Mano dura en Reino Unido con el extremismo islámico
El Partido Conservador ha decidido dar un golpe al islam radical y prepara un duro paquete de medidas para las elecciones de mayo.
"Para los que rechazan nuestro valores y principios, nuestro mensaje es claro: el juego ha terminado".
La secretaria de Interior del Reino Unido, Theresa May, a la que algunos conocen como la Thatcher de Cameron, se ha mostrado muy contundente al anunciar un paquete de medidas para detener el extremismo islámico, que está llegando a cotas insospechadas.
Tan solo seis semanas antes de las elecciones, May ha asegurado que "no tolerará" a aquellos que rechazan los valores democráticos del país, la libertad de expresión o el Estado de Derecho.
El endurecimiento de la ley antiterrorista traerá consigo varias medidas de prevención para evitar la radicalización en las universidades y en los barrios más conflictivos.
El gobierno de Cameron cree que será necesario "un pacto contra el extremismo" con las comunidades musulmanas y advirtió que aquellos que no suscriban el pacto puedan quedar fuera de la ley.
Reino Unido lleva luchando desde 2001 contra el extremismo y la radicalización de sus 2,8 millones de musulmanes.
El auge del Estado islámico, unos 600 ciudadanos han viajado para luchar en Siria e Irak, y las imágenes del denominado 'Jihadi John', el británico que aparece degollando a los occidentales en las grabaciones del grupo terrorista, han provocado que casi el 80% de los jóvenes musulmanes de Londres vean con buenos ojos a los yihadistas.
May considera "que no todos los extremismos terminan en terrorismo, pero que es necesario parar a aquellos que difaman al odio y han llamado a los musulmanes a unirse en asociación".
Entre el paquete de medidas anunciadas por los conservadores se incluye la prohibición de grupos que no cumplan las órdenes de proscripción de terrorismo o el cierre de instalaciones utilizadas por los terroristas.
Las autoridades británicas investigarán el uso de la ley islámica por los tribunales de la 'sharia', usados para resolver disputas familiares entre musulmanes británicos.
La vigilancia en las universidades será otro eje fundamental y habrá un seguimiento especial de las sociedades islámicas, en una de ellas estuvo el yihadista John mientras estudiaba informática.

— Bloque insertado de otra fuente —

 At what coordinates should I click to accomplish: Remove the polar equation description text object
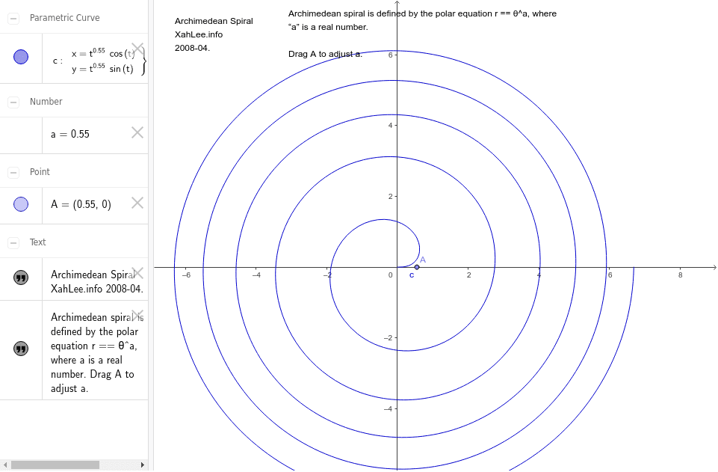click(x=137, y=316)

La policía contará con facultades para la persecución legal de los 'crímenes del honor', desde los matrimonios forzados a la mutilación genital.
Además, introducen una cláusula de 'disrupción extremista' en las órdenes de arresto.
May sostiene que el objetivo es hacer frente a las nuevas formas de extremismo, que sirva de punto de partida de "la nueva estrategia,
rechazando rotundamente la percepción de que en un democracia liberal todo vale".